A Ana prosseguiu com um olhar terno e salientou que eles, enquanto casal, tinham um pacto vital: nenhum deles podia sujar as emoções do outro. Tirando isso, ambos eram livres e igualmente responsáveis por todas as ações e pensamentos. O Zé, sempre com um humor poético, rematou dizendo que às vezes punha as emoções da Ana em pantanas, mas que rapidamente se mexia para limpar e arrumar tudo. Até porque eram as emoções da Ana que lhe davam os bons dias e as boas noites há anos.

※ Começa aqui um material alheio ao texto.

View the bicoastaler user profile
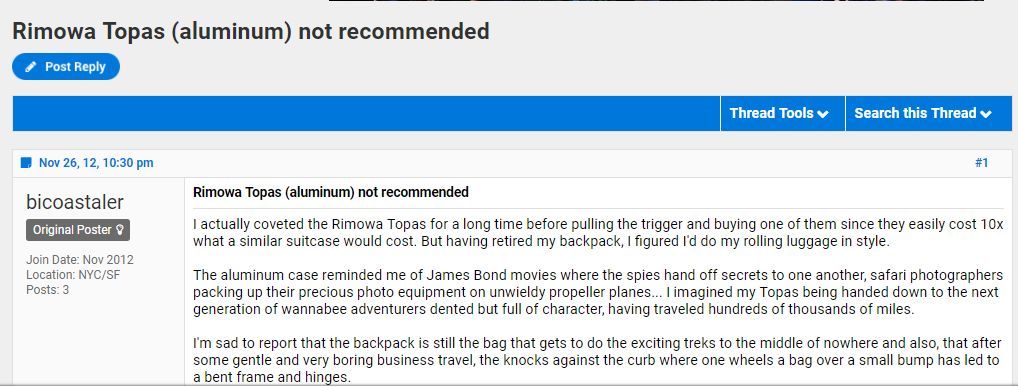The height and width of the screenshot is (387, 1018). pos(75,202)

Ana acrescentou que cada um também estava incumbido de assear os seus próprios corações e que, para isso, havia uma regra que não podia ser transgredida em situação alguma. Foi então que o Zé voltou a lembrar a dita parábola.
Na parábola do tigre, do burro e do leão, muito resumidamente, o burro disse ao tigre que a erva era azul. O tigre não concordou e disse que a erva era verde. Para resolver a questão, o burro e o tigre foram procurar esclarecimentos junto do leão. Este, mais sábio do que os outros dois, concordou com o burro, disse que a erva era azul e castigou o tigre. Depois de aceitar sua a punição, o tigre questionou o leão sobre a razão de ter sido castigado, já que ele sabia muito bem que a erva era verde. O leão respondeu que a questão não era sobre validar se a erva era azul ou verde. Esclareceu que ele havia sido punido por, mesmo sendo uma criatura corajosa e inteligente, ter perdido o seu tempo a discutir com um louco fanático que não se ajusta à realidade ou à verdade, mas somente à vitória das suas crenças e ilusões.

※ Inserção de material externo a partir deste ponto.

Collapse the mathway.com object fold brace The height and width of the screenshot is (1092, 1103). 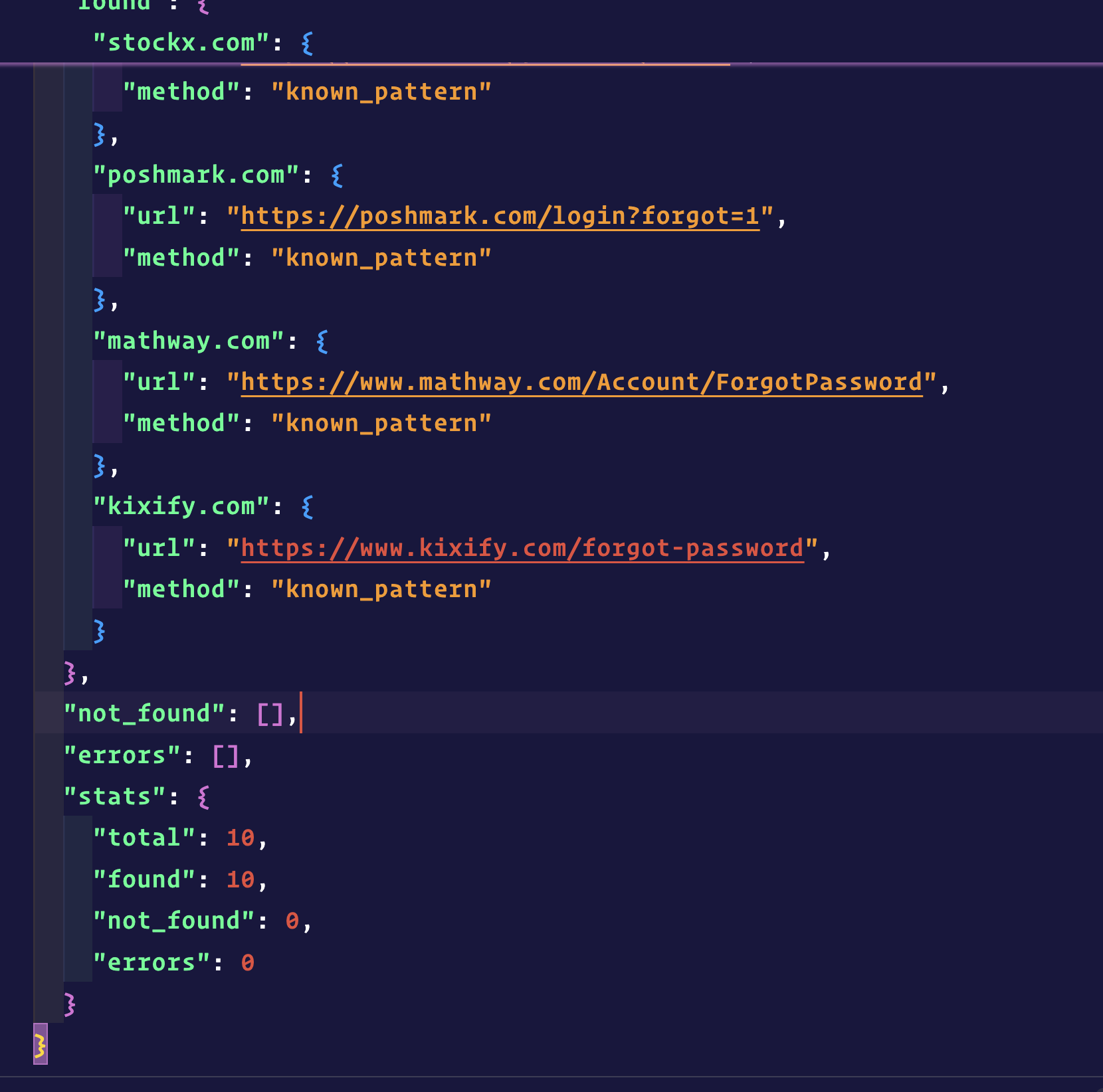point(322,340)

Ora, a visão deste casal amigo e esta parábola vieram fazer uma espécie de limpeza a fundo nas minhas emoções, muitas vezes contaminadas por aqueles que só procuram uma validação das suas crenças egoístas e infundadas. Aqueles que, para se sentirem mais importantes, diminuem todos à sua volta. Aqueles que em todos os seus discursos só incluem críticas e desfavorecimentos e que, para além desses comentários depreciativos, são incapazes de desenvolver o mais básico dos temas. Aquelas mesmas pessoas que se mantêm infestadas de emoções auto e hétero destrutivas e que, completamente obstinadas e limitadas aos seus umbigos, continuam a alimentar egos feridos e a impedir que os outros mantenham o asseio das suas próprias emoções.
Este casal amigo seguiu caminho e despediu-se com um abraço e um olhar incólume. E é exatamente isto que eu sinto sempre que recordo o Zé e a Ana: os intocáveis! Olho-os, acenando-me de dentro do carro, e tenho a certeza absoluta de que, a partir de hoje, a minha higiene emocional será sempre uma prioridade.